Stored records:
━━━━━━
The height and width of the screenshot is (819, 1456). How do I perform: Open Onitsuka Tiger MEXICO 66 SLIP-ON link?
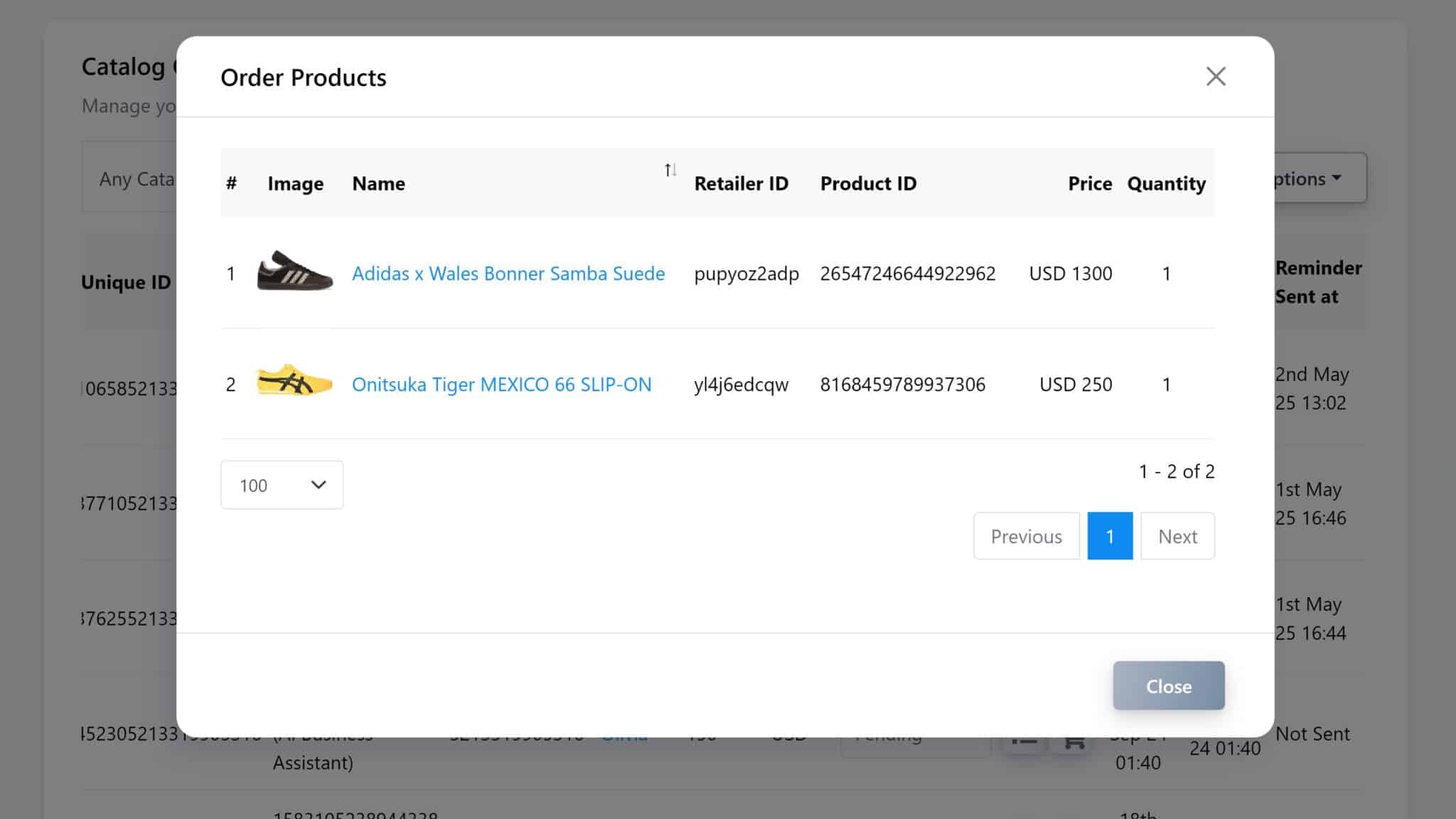(x=501, y=385)
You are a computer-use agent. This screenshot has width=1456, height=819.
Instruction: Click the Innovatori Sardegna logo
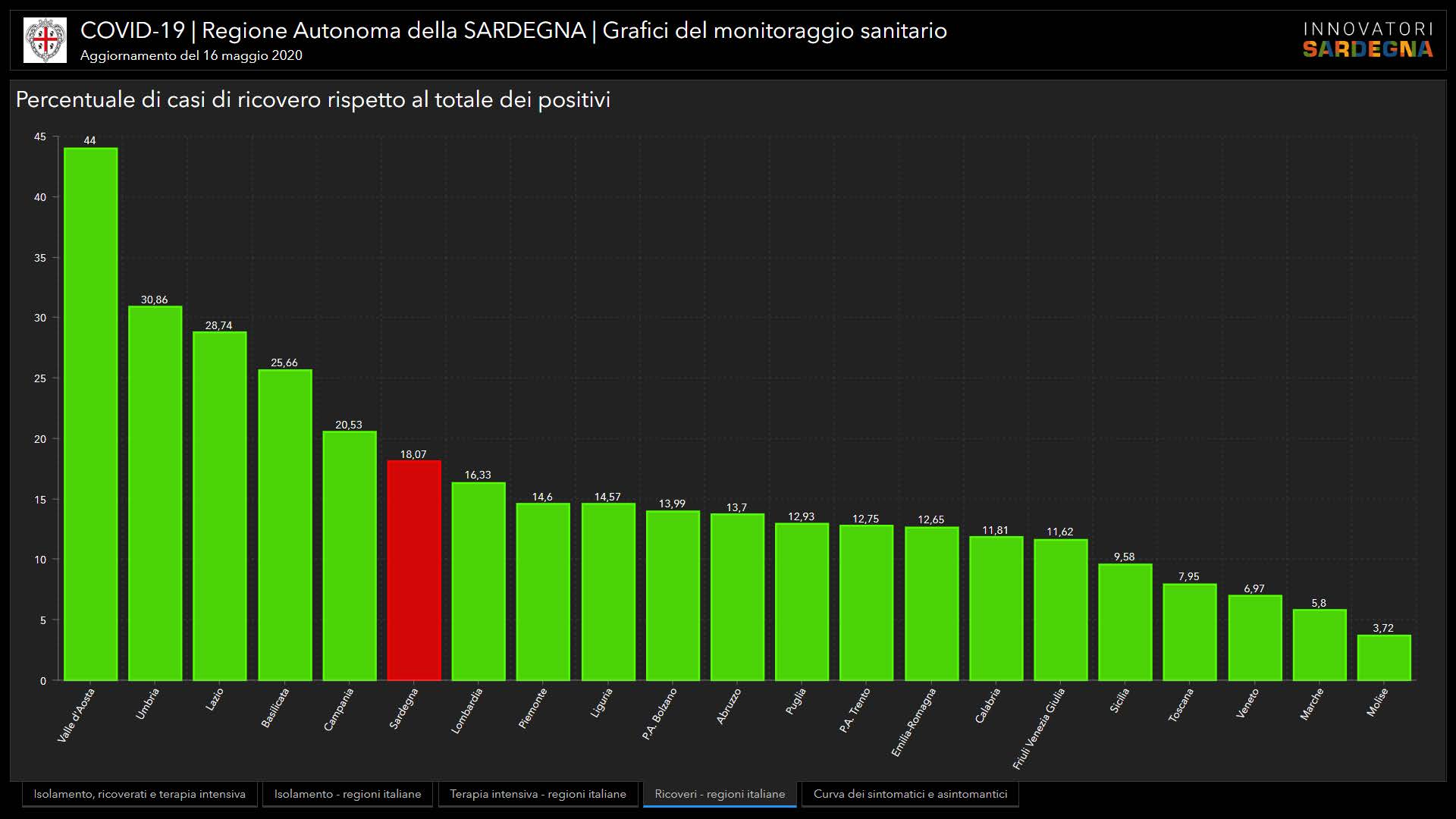pos(1367,40)
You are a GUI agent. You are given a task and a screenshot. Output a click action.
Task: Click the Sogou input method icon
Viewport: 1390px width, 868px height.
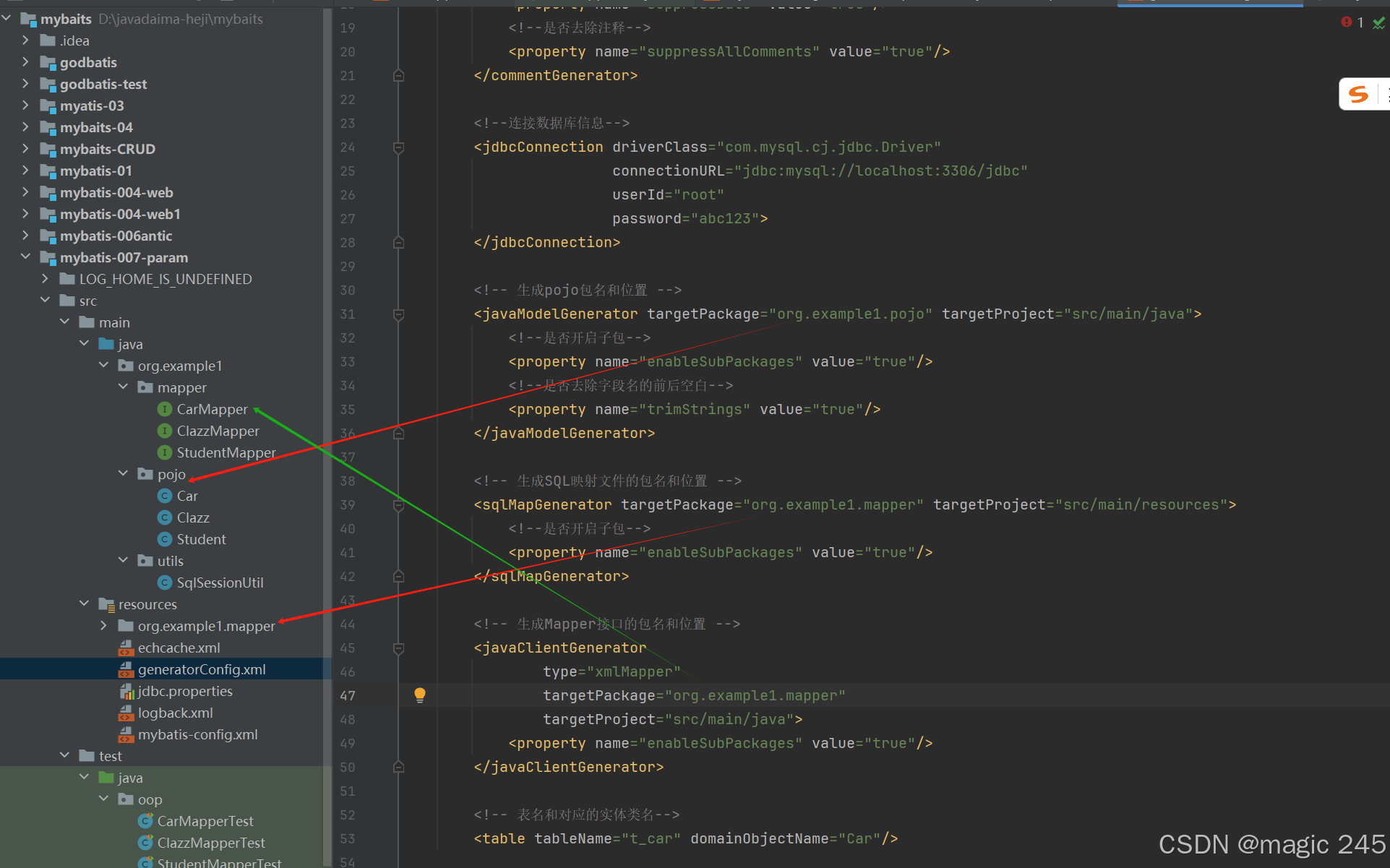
━━━━━━
Exercise details:
Omitting all pictures, reproduce the records above in their entirety.

Solution to this task:
The height and width of the screenshot is (819, 1456). How do I perform: Open Onitsuka Tiger MEXICO 66 SLIP-ON link?
(x=501, y=385)
You are a computer-use agent. This screenshot has width=1456, height=819.
Instruction: Click the Innovatori Sardegna logo
pos(1367,40)
You are a GUI agent. You are given a task and a screenshot. Output a click action.
Task: Click the Sogou input method icon
Viewport: 1390px width, 868px height.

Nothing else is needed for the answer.